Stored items
★ ★ ★ ★ ★ ★ ★
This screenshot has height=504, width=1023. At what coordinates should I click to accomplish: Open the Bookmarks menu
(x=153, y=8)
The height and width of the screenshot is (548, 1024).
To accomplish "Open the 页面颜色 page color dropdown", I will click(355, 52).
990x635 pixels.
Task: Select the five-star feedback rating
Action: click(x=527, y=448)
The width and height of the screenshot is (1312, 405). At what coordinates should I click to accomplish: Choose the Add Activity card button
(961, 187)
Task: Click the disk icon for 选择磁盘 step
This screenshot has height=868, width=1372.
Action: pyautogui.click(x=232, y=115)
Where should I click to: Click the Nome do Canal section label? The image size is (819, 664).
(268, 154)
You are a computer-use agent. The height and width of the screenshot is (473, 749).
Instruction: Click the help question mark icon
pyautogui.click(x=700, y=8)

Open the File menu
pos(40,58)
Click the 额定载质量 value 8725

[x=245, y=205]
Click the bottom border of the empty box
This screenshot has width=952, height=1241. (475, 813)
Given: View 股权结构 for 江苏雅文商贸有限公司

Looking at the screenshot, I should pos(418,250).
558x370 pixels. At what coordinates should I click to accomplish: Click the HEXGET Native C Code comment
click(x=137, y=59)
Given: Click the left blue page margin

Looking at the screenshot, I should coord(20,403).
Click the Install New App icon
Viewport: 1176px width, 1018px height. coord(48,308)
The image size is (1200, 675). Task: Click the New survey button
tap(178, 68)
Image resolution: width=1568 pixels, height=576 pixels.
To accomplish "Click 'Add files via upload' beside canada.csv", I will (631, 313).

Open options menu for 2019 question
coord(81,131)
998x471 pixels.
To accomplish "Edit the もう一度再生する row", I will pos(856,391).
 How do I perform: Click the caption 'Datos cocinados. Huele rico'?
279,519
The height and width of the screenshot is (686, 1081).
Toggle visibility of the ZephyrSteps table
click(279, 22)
★ ★ ★ ★ ★ ★ ★
Required work: Return each line above precisely as written.

Solution to this task:
This screenshot has height=504, width=1023. At what coordinates should I click to accomplish: Open the Bookmarks menu
(x=153, y=8)
The height and width of the screenshot is (548, 1024).
To accomplish "Open the 页面颜色 page color dropdown", I will click(355, 52).
990x635 pixels.
Task: Select the five-star feedback rating
Action: click(x=527, y=448)
The width and height of the screenshot is (1312, 405). At what coordinates should I click to accomplish: Choose the Add Activity card button
(961, 187)
Task: Click the disk icon for 选择磁盘 step
This screenshot has height=868, width=1372.
Action: pyautogui.click(x=232, y=115)
Where should I click to: Click the Nome do Canal section label? The image size is (819, 664).
(268, 154)
You are a computer-use agent. The height and width of the screenshot is (473, 749).
Instruction: Click the help question mark icon
pyautogui.click(x=700, y=8)

Open the File menu
pos(40,58)
Click the 额定载质量 value 8725

[x=245, y=205]
Click the bottom border of the empty box
This screenshot has width=952, height=1241. (475, 813)
Given: View 股权结构 for 江苏雅文商贸有限公司

Looking at the screenshot, I should pos(418,250).
558x370 pixels. At what coordinates should I click to accomplish: Click the HEXGET Native C Code comment
click(x=137, y=59)
Given: Click the left blue page margin

Looking at the screenshot, I should coord(20,403).
Click the Install New App icon
Viewport: 1176px width, 1018px height. coord(48,308)
The image size is (1200, 675). Task: Click the New survey button
tap(178, 68)
Image resolution: width=1568 pixels, height=576 pixels.
To accomplish "Click 'Add files via upload' beside canada.csv", I will (631, 313).

Open options menu for 2019 question
coord(81,131)
998x471 pixels.
To accomplish "Edit the もう一度再生する row", I will pos(856,391).
 How do I perform: Click the caption 'Datos cocinados. Huele rico'?
279,519
The height and width of the screenshot is (686, 1081).
Toggle visibility of the ZephyrSteps table
click(279, 22)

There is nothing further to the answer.